Mais tout cela n’est plus. La vérité est toute simple: j’ai été injuste envers toi en espérant si longtemps que ton papa aille mieux. En affichant tous les jours un visage joyeux, faisant fi de la tension ambiante palpable. En me perdant totalement dans la survie, en sauvant les apparences... Au détriment de l’attention que j’aurais dû t’accorder.


Tu mérites un foyer chaleureux.


Papa est maintenant hospitalisé. Les médecins essaient d’atténuer ses idées noires, d’ouvrir lentement ses yeux à toutes les beautés de la vie. Ce sera un long chemin semé d’embûches, car papa ne voit pas encore cette lumière. Il veut être à la maison avec toi, la seule petite lumière qui lui reste. Car papa a beau être vraiment malade, il t’aime de tout son cœur.


Hélas, avec tout ça, je suis épuisée d’avoir essayé de tenir debout. D’avoir anticipé en permanence les humeurs changeantes de papa, d’avoir fait comme si tout était normal.
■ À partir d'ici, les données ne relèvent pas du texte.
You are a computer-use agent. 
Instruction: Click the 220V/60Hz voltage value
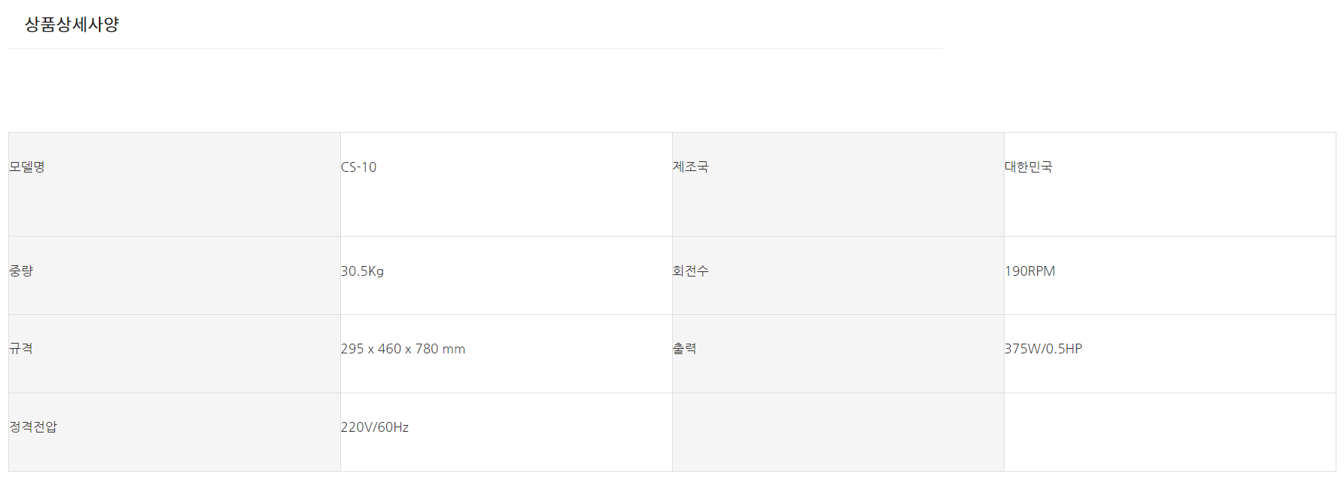375,426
Je suis même trop fatiguée que pour encore ressentir mon angoisse pour papa. J’ai donc pris la décision la plus difficile de ma vie: quitter papa.
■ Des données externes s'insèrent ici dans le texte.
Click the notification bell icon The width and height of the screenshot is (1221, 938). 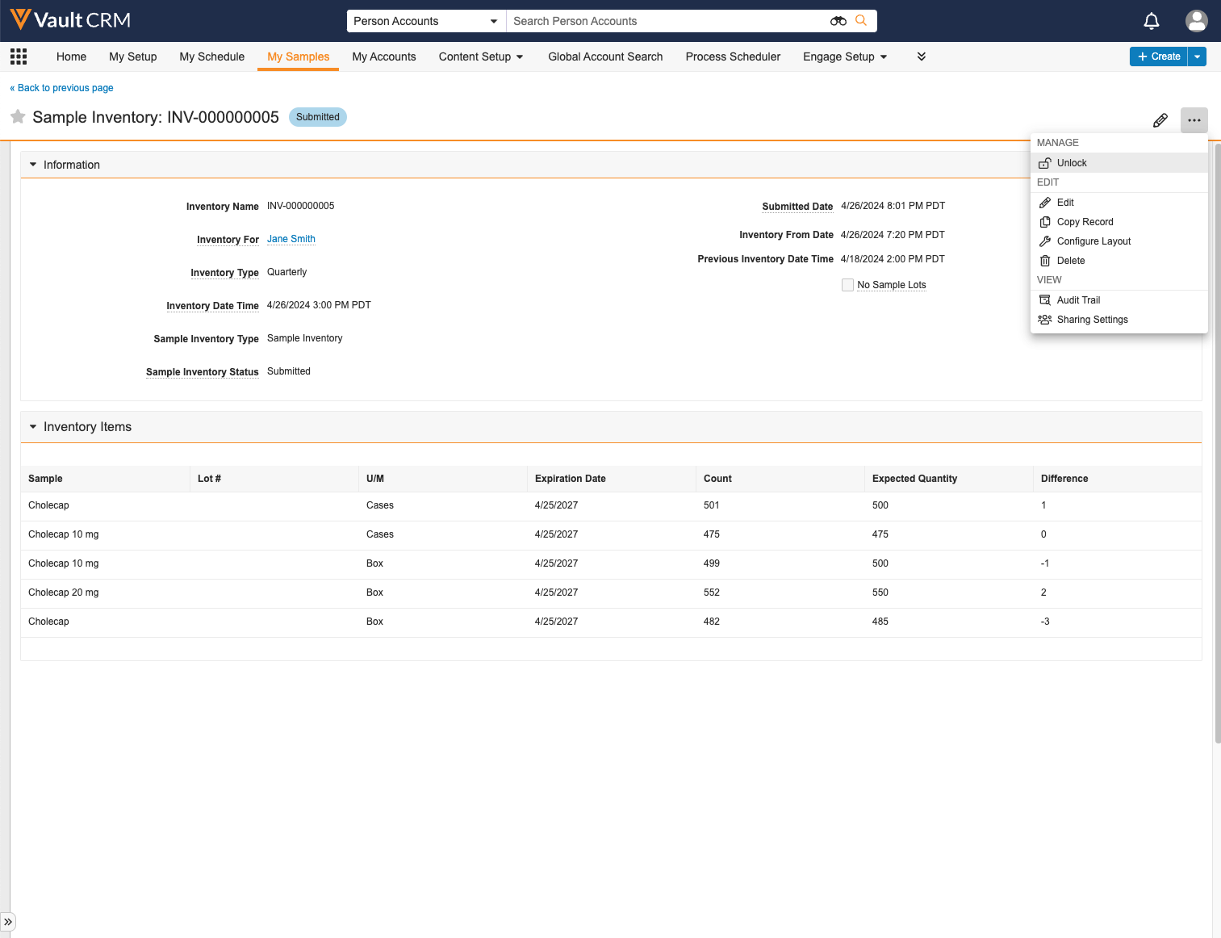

Certaines personnes diront que je le quitte alors que c’est maintenant qu'il a le plus besoin de moi. Nous sommes mariés pour le meilleur et pour le pire, non? Les gens trouveront peut-être que je suis égoïste de faire éclater notre famille. Mais les gens qui me connaissent vraiment diront plutôt que j’ai tenu bon longtemps. La vérité est assurément quelque part entre les deux, mais la nuit, je rumine quand même ce que les autres pensent de moi.


Un jour, j’essaierai de t’expliquer que les papas et les mamans sont des gens comme les autres, qui ressentent le chagrin, la douleur et l’angoisse. Que le monde n’est pas blanc ou noir, et que les gens ne sont pas toujours bons ou mauvais. Il y a tellement de nuances de gris. Parfois, les parents ne savent plus quoi faire, mais ils font encore de leur mieux. Parfois, ils se perdent aussi, un peu.


Mais je te promets, mon bonhomme, que je vais fonder un chaleureux foyer pour toi. Comme papa, qui ne veut rien d’autre qu’être le meilleur papa pour toi, même s'il est malade.


Papa et moi restons tes parents. Toujours. Quoi qu'il arrive.